Gather every line from the entries below that includes "coordinates".

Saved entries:
◆ ◆ ◆ ◆ ◆ ◆ ◆

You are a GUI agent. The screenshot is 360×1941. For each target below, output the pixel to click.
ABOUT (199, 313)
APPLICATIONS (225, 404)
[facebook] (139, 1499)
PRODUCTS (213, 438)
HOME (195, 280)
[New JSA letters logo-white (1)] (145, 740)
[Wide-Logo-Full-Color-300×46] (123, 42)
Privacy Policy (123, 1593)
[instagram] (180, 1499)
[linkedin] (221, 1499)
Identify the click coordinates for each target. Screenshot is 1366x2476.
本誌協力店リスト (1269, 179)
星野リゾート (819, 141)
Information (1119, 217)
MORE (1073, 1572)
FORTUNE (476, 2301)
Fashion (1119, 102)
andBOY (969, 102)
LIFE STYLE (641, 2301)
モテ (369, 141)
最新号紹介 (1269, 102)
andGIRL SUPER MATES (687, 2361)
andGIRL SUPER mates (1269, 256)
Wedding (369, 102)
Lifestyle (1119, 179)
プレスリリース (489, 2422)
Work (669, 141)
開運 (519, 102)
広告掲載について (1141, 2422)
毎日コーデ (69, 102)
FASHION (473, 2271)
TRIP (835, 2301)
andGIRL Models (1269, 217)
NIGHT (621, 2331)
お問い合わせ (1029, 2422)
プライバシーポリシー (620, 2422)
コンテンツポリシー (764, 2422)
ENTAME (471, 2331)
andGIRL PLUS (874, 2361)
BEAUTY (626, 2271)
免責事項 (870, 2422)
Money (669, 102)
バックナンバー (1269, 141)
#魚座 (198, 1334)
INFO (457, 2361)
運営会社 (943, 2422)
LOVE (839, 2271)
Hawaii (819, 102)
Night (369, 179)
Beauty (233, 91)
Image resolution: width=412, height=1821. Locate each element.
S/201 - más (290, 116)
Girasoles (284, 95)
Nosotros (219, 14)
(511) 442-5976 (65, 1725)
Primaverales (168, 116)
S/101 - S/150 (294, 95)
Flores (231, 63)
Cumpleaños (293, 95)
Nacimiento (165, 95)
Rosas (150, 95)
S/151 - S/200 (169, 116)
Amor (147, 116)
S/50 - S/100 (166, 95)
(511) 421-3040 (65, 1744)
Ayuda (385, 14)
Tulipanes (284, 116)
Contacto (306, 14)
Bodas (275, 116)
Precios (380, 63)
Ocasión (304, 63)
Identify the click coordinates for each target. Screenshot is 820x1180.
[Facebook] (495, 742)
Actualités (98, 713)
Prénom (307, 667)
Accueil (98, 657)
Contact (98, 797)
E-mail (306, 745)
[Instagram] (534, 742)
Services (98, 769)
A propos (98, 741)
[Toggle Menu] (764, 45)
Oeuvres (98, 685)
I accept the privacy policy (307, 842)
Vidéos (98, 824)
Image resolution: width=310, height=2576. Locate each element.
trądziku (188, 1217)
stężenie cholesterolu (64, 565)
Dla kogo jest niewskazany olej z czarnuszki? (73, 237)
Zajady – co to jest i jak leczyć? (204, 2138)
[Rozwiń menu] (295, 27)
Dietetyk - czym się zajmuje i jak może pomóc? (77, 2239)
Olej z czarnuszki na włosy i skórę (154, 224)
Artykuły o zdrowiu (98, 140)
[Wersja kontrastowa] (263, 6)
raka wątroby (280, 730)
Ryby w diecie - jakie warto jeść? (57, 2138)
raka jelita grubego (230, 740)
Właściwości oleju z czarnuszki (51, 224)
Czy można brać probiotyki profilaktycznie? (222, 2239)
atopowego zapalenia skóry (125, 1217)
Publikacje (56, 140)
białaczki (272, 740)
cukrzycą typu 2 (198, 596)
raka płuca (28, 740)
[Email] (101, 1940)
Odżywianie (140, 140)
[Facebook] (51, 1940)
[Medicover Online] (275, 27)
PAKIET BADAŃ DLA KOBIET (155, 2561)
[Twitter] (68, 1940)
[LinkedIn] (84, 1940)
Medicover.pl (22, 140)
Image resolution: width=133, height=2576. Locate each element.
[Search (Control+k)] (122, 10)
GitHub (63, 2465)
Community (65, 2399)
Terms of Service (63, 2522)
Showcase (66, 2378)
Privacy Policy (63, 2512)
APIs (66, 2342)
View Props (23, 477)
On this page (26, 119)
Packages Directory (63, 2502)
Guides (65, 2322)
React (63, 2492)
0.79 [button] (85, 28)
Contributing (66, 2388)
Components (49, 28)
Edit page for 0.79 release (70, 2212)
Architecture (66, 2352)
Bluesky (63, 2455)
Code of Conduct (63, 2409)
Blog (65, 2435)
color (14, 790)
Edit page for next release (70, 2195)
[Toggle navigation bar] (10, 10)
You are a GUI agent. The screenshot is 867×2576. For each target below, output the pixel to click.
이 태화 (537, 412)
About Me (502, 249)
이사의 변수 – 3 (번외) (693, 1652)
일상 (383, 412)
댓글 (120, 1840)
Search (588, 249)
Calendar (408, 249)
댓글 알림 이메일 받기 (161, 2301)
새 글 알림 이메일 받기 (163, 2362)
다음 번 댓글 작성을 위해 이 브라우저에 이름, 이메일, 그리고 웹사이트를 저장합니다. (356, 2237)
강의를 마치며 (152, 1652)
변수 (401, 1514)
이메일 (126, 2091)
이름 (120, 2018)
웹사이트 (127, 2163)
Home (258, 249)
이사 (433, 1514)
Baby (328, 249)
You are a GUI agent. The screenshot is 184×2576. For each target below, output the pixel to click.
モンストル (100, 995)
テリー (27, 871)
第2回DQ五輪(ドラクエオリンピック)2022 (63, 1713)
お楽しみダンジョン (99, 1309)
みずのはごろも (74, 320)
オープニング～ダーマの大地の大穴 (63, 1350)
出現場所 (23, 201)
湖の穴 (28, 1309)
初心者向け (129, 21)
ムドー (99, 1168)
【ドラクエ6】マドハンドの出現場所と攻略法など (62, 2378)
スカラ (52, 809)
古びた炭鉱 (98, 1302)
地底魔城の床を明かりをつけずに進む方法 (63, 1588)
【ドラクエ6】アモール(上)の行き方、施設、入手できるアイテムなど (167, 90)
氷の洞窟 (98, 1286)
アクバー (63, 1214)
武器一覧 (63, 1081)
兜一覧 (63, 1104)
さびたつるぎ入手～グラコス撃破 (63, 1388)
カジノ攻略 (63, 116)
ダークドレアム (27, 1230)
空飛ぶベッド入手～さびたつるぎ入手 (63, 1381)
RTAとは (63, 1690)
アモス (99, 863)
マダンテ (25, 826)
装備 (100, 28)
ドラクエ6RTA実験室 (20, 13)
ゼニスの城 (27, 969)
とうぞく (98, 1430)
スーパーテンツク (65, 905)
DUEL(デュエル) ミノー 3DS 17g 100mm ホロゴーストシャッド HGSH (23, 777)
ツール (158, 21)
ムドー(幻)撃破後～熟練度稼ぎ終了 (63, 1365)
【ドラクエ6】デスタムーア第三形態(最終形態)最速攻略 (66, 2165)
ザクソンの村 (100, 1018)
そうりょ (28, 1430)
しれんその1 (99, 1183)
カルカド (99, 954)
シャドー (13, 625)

◆ ◆ ◆ ◆ ◆ ◆ ◆

REPLY TO THE EXERCISE
Identify the click coordinates for each target. Screenshot is 1366x2476.
Identify the click coordinates for each target. Screenshot is 820x1180.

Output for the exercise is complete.